## Dataset rows
** Begin **

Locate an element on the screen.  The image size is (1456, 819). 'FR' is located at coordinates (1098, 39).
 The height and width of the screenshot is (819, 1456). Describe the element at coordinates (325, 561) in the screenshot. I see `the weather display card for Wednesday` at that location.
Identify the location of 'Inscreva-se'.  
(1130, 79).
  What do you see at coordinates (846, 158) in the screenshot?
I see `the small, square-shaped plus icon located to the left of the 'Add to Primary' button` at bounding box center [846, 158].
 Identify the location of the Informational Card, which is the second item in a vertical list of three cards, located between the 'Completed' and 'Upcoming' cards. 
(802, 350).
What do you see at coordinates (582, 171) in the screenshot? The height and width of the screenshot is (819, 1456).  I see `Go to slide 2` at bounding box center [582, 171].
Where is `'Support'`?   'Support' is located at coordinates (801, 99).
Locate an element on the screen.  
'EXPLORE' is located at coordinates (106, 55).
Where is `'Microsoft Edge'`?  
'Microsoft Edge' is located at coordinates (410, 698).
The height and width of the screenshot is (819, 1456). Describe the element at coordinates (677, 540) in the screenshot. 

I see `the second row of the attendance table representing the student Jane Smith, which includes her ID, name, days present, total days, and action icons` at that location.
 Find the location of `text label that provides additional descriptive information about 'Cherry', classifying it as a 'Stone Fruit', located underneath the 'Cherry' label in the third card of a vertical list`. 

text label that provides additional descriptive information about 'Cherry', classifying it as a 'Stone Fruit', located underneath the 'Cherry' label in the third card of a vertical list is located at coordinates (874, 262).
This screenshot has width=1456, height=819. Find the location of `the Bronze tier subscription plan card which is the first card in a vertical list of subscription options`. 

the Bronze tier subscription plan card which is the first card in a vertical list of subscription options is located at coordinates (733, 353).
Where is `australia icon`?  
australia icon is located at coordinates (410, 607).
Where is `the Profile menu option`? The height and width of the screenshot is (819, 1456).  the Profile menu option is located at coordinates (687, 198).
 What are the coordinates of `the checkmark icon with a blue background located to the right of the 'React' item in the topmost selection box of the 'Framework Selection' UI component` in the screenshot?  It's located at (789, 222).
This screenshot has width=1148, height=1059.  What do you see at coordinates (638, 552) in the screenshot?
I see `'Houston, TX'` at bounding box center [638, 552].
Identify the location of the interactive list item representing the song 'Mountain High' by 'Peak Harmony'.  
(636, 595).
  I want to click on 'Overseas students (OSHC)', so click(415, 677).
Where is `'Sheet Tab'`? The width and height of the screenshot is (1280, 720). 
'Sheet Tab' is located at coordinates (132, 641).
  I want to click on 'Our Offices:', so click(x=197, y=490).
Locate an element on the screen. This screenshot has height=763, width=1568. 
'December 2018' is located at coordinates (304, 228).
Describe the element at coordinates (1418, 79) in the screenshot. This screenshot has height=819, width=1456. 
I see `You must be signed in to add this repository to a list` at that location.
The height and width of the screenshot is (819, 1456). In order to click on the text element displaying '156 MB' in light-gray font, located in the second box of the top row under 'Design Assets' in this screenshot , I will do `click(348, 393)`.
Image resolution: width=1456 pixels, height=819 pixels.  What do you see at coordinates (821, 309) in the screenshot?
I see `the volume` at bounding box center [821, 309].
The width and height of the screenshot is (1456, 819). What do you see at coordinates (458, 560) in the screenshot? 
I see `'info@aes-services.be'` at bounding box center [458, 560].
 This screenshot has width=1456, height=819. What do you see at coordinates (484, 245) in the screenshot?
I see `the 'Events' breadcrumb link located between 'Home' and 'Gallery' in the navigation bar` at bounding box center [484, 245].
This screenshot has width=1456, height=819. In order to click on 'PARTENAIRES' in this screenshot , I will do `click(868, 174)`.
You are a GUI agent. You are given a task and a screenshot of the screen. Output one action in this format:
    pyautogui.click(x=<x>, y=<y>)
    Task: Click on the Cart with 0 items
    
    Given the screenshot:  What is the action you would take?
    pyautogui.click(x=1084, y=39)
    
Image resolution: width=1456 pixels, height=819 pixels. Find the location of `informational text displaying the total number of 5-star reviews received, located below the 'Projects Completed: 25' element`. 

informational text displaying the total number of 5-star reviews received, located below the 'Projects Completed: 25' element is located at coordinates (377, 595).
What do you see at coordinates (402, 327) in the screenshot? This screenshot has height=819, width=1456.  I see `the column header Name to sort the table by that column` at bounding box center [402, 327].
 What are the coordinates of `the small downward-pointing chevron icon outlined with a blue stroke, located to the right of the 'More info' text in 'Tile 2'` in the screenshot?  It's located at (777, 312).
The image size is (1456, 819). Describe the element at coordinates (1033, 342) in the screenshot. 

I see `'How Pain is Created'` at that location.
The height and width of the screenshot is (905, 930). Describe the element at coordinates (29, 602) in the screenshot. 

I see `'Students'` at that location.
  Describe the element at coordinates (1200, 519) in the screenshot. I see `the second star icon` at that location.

** End **

## Your objective
Reproduce all of the data above line for line, with no changes.

## Result of the task
Locate an element on the screen.  The image size is (1456, 819). 'FR' is located at coordinates (1098, 39).
 The height and width of the screenshot is (819, 1456). Describe the element at coordinates (325, 561) in the screenshot. I see `the weather display card for Wednesday` at that location.
Identify the location of 'Inscreva-se'.  
(1130, 79).
  What do you see at coordinates (846, 158) in the screenshot?
I see `the small, square-shaped plus icon located to the left of the 'Add to Primary' button` at bounding box center [846, 158].
 Identify the location of the Informational Card, which is the second item in a vertical list of three cards, located between the 'Completed' and 'Upcoming' cards. 
(802, 350).
What do you see at coordinates (582, 171) in the screenshot? The height and width of the screenshot is (819, 1456).  I see `Go to slide 2` at bounding box center [582, 171].
Where is `'Support'`?   'Support' is located at coordinates (801, 99).
Locate an element on the screen.  
'EXPLORE' is located at coordinates (106, 55).
Where is `'Microsoft Edge'`?  
'Microsoft Edge' is located at coordinates (410, 698).
The height and width of the screenshot is (819, 1456). Describe the element at coordinates (677, 540) in the screenshot. 

I see `the second row of the attendance table representing the student Jane Smith, which includes her ID, name, days present, total days, and action icons` at that location.
 Find the location of `text label that provides additional descriptive information about 'Cherry', classifying it as a 'Stone Fruit', located underneath the 'Cherry' label in the third card of a vertical list`. 

text label that provides additional descriptive information about 'Cherry', classifying it as a 'Stone Fruit', located underneath the 'Cherry' label in the third card of a vertical list is located at coordinates (874, 262).
This screenshot has width=1456, height=819. Find the location of `the Bronze tier subscription plan card which is the first card in a vertical list of subscription options`. 

the Bronze tier subscription plan card which is the first card in a vertical list of subscription options is located at coordinates (733, 353).
Where is `australia icon`?  
australia icon is located at coordinates (410, 607).
Where is `the Profile menu option`? The height and width of the screenshot is (819, 1456).  the Profile menu option is located at coordinates (687, 198).
 What are the coordinates of `the checkmark icon with a blue background located to the right of the 'React' item in the topmost selection box of the 'Framework Selection' UI component` in the screenshot?  It's located at (789, 222).
This screenshot has width=1148, height=1059.  What do you see at coordinates (638, 552) in the screenshot?
I see `'Houston, TX'` at bounding box center [638, 552].
Identify the location of the interactive list item representing the song 'Mountain High' by 'Peak Harmony'.  
(636, 595).
  I want to click on 'Overseas students (OSHC)', so click(415, 677).
Where is `'Sheet Tab'`? The width and height of the screenshot is (1280, 720). 
'Sheet Tab' is located at coordinates (132, 641).
  I want to click on 'Our Offices:', so click(x=197, y=490).
Locate an element on the screen. This screenshot has height=763, width=1568. 
'December 2018' is located at coordinates (304, 228).
Describe the element at coordinates (1418, 79) in the screenshot. This screenshot has height=819, width=1456. 
I see `You must be signed in to add this repository to a list` at that location.
The height and width of the screenshot is (819, 1456). In order to click on the text element displaying '156 MB' in light-gray font, located in the second box of the top row under 'Design Assets' in this screenshot , I will do `click(348, 393)`.
Image resolution: width=1456 pixels, height=819 pixels.  What do you see at coordinates (821, 309) in the screenshot?
I see `the volume` at bounding box center [821, 309].
The width and height of the screenshot is (1456, 819). What do you see at coordinates (458, 560) in the screenshot? 
I see `'info@aes-services.be'` at bounding box center [458, 560].
 This screenshot has width=1456, height=819. What do you see at coordinates (484, 245) in the screenshot?
I see `the 'Events' breadcrumb link located between 'Home' and 'Gallery' in the navigation bar` at bounding box center [484, 245].
This screenshot has width=1456, height=819. In order to click on 'PARTENAIRES' in this screenshot , I will do `click(868, 174)`.
You are a GUI agent. You are given a task and a screenshot of the screen. Output one action in this format:
    pyautogui.click(x=<x>, y=<y>)
    Task: Click on the Cart with 0 items
    
    Given the screenshot:  What is the action you would take?
    pyautogui.click(x=1084, y=39)
    
Image resolution: width=1456 pixels, height=819 pixels. Find the location of `informational text displaying the total number of 5-star reviews received, located below the 'Projects Completed: 25' element`. 

informational text displaying the total number of 5-star reviews received, located below the 'Projects Completed: 25' element is located at coordinates (377, 595).
What do you see at coordinates (402, 327) in the screenshot? This screenshot has height=819, width=1456.  I see `the column header Name to sort the table by that column` at bounding box center [402, 327].
 What are the coordinates of `the small downward-pointing chevron icon outlined with a blue stroke, located to the right of the 'More info' text in 'Tile 2'` in the screenshot?  It's located at (777, 312).
The image size is (1456, 819). Describe the element at coordinates (1033, 342) in the screenshot. 

I see `'How Pain is Created'` at that location.
The height and width of the screenshot is (905, 930). Describe the element at coordinates (29, 602) in the screenshot. 

I see `'Students'` at that location.
  Describe the element at coordinates (1200, 519) in the screenshot. I see `the second star icon` at that location.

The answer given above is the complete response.